# [Problem to work on]
Please restate the data exactly, from the first line to the last.

BEGIN Records to use

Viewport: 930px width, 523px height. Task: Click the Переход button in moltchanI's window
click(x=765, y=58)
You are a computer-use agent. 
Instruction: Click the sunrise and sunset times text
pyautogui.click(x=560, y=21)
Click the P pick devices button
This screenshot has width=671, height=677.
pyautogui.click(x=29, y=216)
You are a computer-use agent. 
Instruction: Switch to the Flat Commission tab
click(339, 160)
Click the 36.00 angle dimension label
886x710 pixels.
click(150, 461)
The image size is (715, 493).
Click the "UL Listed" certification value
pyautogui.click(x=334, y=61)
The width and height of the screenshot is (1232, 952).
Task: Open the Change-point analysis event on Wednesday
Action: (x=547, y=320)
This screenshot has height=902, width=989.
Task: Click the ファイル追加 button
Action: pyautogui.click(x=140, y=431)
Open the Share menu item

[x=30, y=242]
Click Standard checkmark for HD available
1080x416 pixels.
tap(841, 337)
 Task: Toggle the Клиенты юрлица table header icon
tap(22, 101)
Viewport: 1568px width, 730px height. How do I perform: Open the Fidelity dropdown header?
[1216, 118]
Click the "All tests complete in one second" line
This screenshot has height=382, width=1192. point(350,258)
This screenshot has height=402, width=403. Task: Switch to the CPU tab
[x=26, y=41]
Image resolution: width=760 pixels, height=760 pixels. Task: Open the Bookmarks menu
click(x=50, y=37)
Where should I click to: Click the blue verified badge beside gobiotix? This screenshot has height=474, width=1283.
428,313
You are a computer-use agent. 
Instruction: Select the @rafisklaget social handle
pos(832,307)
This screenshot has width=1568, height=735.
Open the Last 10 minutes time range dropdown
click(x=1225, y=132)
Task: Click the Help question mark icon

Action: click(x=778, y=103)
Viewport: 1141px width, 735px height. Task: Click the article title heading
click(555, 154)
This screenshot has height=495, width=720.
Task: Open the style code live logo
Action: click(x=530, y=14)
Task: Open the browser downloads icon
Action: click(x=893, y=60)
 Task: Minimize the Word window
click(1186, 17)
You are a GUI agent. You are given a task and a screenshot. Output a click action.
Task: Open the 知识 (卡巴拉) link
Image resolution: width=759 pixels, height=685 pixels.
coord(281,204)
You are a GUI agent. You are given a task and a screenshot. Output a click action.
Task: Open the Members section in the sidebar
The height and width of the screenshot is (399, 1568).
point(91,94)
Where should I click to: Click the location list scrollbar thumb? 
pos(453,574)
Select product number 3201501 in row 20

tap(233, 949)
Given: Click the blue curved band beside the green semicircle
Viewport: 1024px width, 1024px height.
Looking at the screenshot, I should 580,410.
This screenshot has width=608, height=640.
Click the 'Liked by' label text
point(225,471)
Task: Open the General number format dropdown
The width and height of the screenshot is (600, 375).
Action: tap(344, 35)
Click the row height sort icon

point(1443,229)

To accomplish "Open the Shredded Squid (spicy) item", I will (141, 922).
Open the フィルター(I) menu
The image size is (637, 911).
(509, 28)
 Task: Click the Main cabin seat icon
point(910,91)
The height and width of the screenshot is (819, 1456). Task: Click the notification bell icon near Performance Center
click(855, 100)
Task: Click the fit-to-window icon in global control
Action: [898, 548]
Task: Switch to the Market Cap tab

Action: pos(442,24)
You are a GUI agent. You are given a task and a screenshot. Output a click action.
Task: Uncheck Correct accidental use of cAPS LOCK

END Records to use

# [Answer to the exercise]
Viewport: 930px width, 523px height. Task: Click the Переход button in moltchanI's window
click(x=765, y=58)
You are a computer-use agent. 
Instruction: Click the sunrise and sunset times text
pyautogui.click(x=560, y=21)
Click the P pick devices button
This screenshot has width=671, height=677.
pyautogui.click(x=29, y=216)
You are a computer-use agent. 
Instruction: Switch to the Flat Commission tab
click(339, 160)
Click the 36.00 angle dimension label
886x710 pixels.
click(150, 461)
The image size is (715, 493).
Click the "UL Listed" certification value
pyautogui.click(x=334, y=61)
The width and height of the screenshot is (1232, 952).
Task: Open the Change-point analysis event on Wednesday
Action: (x=547, y=320)
This screenshot has height=902, width=989.
Task: Click the ファイル追加 button
Action: pyautogui.click(x=140, y=431)
Open the Share menu item

[x=30, y=242]
Click Standard checkmark for HD available
1080x416 pixels.
tap(841, 337)
 Task: Toggle the Клиенты юрлица table header icon
tap(22, 101)
Viewport: 1568px width, 730px height. How do I perform: Open the Fidelity dropdown header?
[1216, 118]
Click the "All tests complete in one second" line
This screenshot has height=382, width=1192. point(350,258)
This screenshot has height=402, width=403. Task: Switch to the CPU tab
[x=26, y=41]
Image resolution: width=760 pixels, height=760 pixels. Task: Open the Bookmarks menu
click(x=50, y=37)
Where should I click to: Click the blue verified badge beside gobiotix? This screenshot has height=474, width=1283.
428,313
You are a computer-use agent. 
Instruction: Select the @rafisklaget social handle
pos(832,307)
This screenshot has width=1568, height=735.
Open the Last 10 minutes time range dropdown
click(x=1225, y=132)
Task: Click the Help question mark icon

Action: click(x=778, y=103)
Viewport: 1141px width, 735px height. Task: Click the article title heading
click(555, 154)
This screenshot has height=495, width=720.
Task: Open the style code live logo
Action: click(x=530, y=14)
Task: Open the browser downloads icon
Action: click(x=893, y=60)
 Task: Minimize the Word window
click(1186, 17)
You are a GUI agent. You are given a task and a screenshot. Output a click action.
Task: Open the 知识 (卡巴拉) link
Image resolution: width=759 pixels, height=685 pixels.
coord(281,204)
You are a GUI agent. You are given a task and a screenshot. Output a click action.
Task: Open the Members section in the sidebar
The height and width of the screenshot is (399, 1568).
point(91,94)
Where should I click to: Click the location list scrollbar thumb? 
pos(453,574)
Select product number 3201501 in row 20

tap(233, 949)
Given: Click the blue curved band beside the green semicircle
Viewport: 1024px width, 1024px height.
Looking at the screenshot, I should 580,410.
This screenshot has width=608, height=640.
Click the 'Liked by' label text
point(225,471)
Task: Open the General number format dropdown
The width and height of the screenshot is (600, 375).
Action: tap(344, 35)
Click the row height sort icon

point(1443,229)

To accomplish "Open the Shredded Squid (spicy) item", I will (141, 922).
Open the フィルター(I) menu
The image size is (637, 911).
(509, 28)
 Task: Click the Main cabin seat icon
point(910,91)
The height and width of the screenshot is (819, 1456). Task: Click the notification bell icon near Performance Center
click(855, 100)
Task: Click the fit-to-window icon in global control
Action: [898, 548]
Task: Switch to the Market Cap tab

Action: pos(442,24)
You are a GUI agent. You are given a task and a screenshot. Output a click action.
Task: Uncheck Correct accidental use of cAPS LOCK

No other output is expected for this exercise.